Brianna Kinnie Receives 2021 BIRC Excellence Award

The BIRC is pleased to announce the second annual BIRC Excellence Award, which highlights the achievements of a student, staff, faculty member, lab, or group who has made exceptional contributions towards advancing the goals of the BIRC as outlined in the Mission Statement:

  • To facilitate scientific discovery and theoretical and methodological innovation
  • To serve as an intellectual center for interdisciplinary basic and clinical research
  • To prepare graduate students and post-doctoral fellows for careers in academia and related fields
  • To provide undergraduate students with research experience and other educational opportunities
  • To disseminate scientific knowledge to the broader university community, relevant professional communities, and the general public
  • The BIRC Excellence Award is awarded on an annual basis at the end of each Fall semester. Awardees are selected by BIRC staff and confirmed by the BIRC steering committee.
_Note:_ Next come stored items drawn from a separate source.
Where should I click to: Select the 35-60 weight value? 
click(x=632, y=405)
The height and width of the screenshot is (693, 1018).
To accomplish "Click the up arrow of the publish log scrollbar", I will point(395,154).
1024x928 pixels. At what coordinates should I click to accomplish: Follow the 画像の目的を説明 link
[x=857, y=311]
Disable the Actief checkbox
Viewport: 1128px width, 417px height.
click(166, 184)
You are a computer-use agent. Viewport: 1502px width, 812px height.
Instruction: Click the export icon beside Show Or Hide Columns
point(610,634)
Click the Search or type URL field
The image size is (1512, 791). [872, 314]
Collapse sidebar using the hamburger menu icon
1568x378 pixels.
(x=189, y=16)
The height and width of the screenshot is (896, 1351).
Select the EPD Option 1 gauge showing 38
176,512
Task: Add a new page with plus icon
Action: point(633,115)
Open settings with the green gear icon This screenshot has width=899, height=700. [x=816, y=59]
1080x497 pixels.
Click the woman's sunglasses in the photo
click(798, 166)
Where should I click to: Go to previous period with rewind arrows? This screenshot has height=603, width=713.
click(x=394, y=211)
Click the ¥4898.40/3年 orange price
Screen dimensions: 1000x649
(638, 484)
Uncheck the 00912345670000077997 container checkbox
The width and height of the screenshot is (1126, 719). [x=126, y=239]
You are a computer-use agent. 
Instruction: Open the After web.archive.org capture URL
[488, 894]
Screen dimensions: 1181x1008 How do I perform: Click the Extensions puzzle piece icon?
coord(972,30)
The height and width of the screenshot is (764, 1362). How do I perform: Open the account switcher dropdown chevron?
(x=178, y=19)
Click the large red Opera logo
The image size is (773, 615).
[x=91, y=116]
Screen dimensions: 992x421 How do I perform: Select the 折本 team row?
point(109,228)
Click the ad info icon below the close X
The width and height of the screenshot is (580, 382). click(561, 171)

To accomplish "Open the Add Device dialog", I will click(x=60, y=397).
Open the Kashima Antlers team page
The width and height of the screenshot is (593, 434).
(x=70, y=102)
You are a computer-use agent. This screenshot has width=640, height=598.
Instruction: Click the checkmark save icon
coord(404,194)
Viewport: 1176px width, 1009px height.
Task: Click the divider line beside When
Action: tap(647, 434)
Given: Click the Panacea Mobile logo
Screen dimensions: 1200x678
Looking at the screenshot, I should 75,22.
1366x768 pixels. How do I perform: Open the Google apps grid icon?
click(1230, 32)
Congratulations to our 2021 BIRC Excellence Award Recipient, Brianna Kinnie, B.S.! Brianna is a project coordinator supervised by Professor Fumiko Hoeft. Brianna coordinated recruitment and research activities for two R01 projects, contributed to undergraduate training, and provided coverage as a Technologist Assistant for clinical scanning, a significant source of revenue for BIRC.

Fumiko Hoeft and Colleagues Receive NIH U24 Grant

Five new research networks totaling $3.13 million in funding from the National Institutes of Health will allow investigators to refine and test key concepts that advance the study of emotional well-being.

Fumiko Hoeft, Sandra Marshall, and Crystal Park, in collaboration with UConn InCHIP, UConn Neag School of Education, and UConn Research, have just received funding for their NIH U24 grant exploring the underlying mechanisms of mind-body interventions and measurement of Emotional Well Being. Utilizing imaging resources available at BIRC, this project will illuminate the role of emotional well-being in mind and body interventions as both an outcome itself and as a mechanism in improving mental and physical health outcomes. (Grant U24 AT011281-01; NICHD, OBSSR, and ODP are co-funding partners)

In addition to UConn, the list of research networks includes University of Alabama, University of Wisconsin-Madison, UCSF, and University of Rochester.

For more information, visit UConn Today

More information about the scope of this grant can be found on the NCCIH Research Blog

 

 

 

BIRC Trailblazer Awarded

Congratulations to Margaret Briggs-Gowan, PhD, Xiaomei Cong, PhD, Todd Constable, PhD, Fumiko Hoeft, MD, PhD, Helen Wu, PhD, Damion Grasso, PhD on receiving the BIRC Trailblazer award for their project Preliminary Longitudinal Study of Fetal, Neonatal and Infant MRI!

This proposal will ultimately contribute important foundational knowledge in the following areas: (1) neurodevelopmental outcomes of children exposed to drugs in the prenatal stage that may be dependent on the nature, timing, and dosage of environmental insult in addition to the child’s neurobiological-genetic- genomic factors and resilience/reserve; (2) timing of opportunities and modifiable targets; and (3) assessing underlying mechanisms of substance use disorder and withdrawal symptom across mother-infant/child generations. Ultimately, research such as ours may help to optimize circuit-based precision interventions in these vulnerable children that have rapidly increased in recent years.

BIRC awarded CLAS equipment grant for EEG bundle

BIRC has been awarded a CLAS equipment grant for an “EEG Bundle” to be used with BIRC’s hdEEG system. This includes a combination of a Cedrus Stim Tracker and replacement of EEG caps.

The Cedrus Stim Tracker is a tool that accurately aligns the experimental stimuli presented and neuronal activity. While EEG purports to have excellent temporal resolution, it is only true if the experimental stimuli are generated and presented, and neural activity collected in sync. This is not as easy and automated as it should be; currently, even with the latest hdEEG systems, without a tool like the Cedrus Stim Tracker, as much as 30ms of variability is observed that can occur unpredictably and/or drift over time. This is an unacceptable large variability compared to the neural time-scale of a couple of milliseconds. Cedrus Stim Tracker tracks the precise onset and offset of various stimuli for every trial, and marks it directly in the EEG data file. This not only makes the researchers accurately analyze data and prevents “data smear”, but also facilitates data analyses by automating the tedious process of cross-checking and marking data manually. This is now becoming a necessary tool for all EEG experiments, especially those that require fine-grained temporal information, have multi-modal information (e.g. auditory and visual stimuli) delivered to the subjects, and eliminates the complexity and unreliability of other synchronization methods.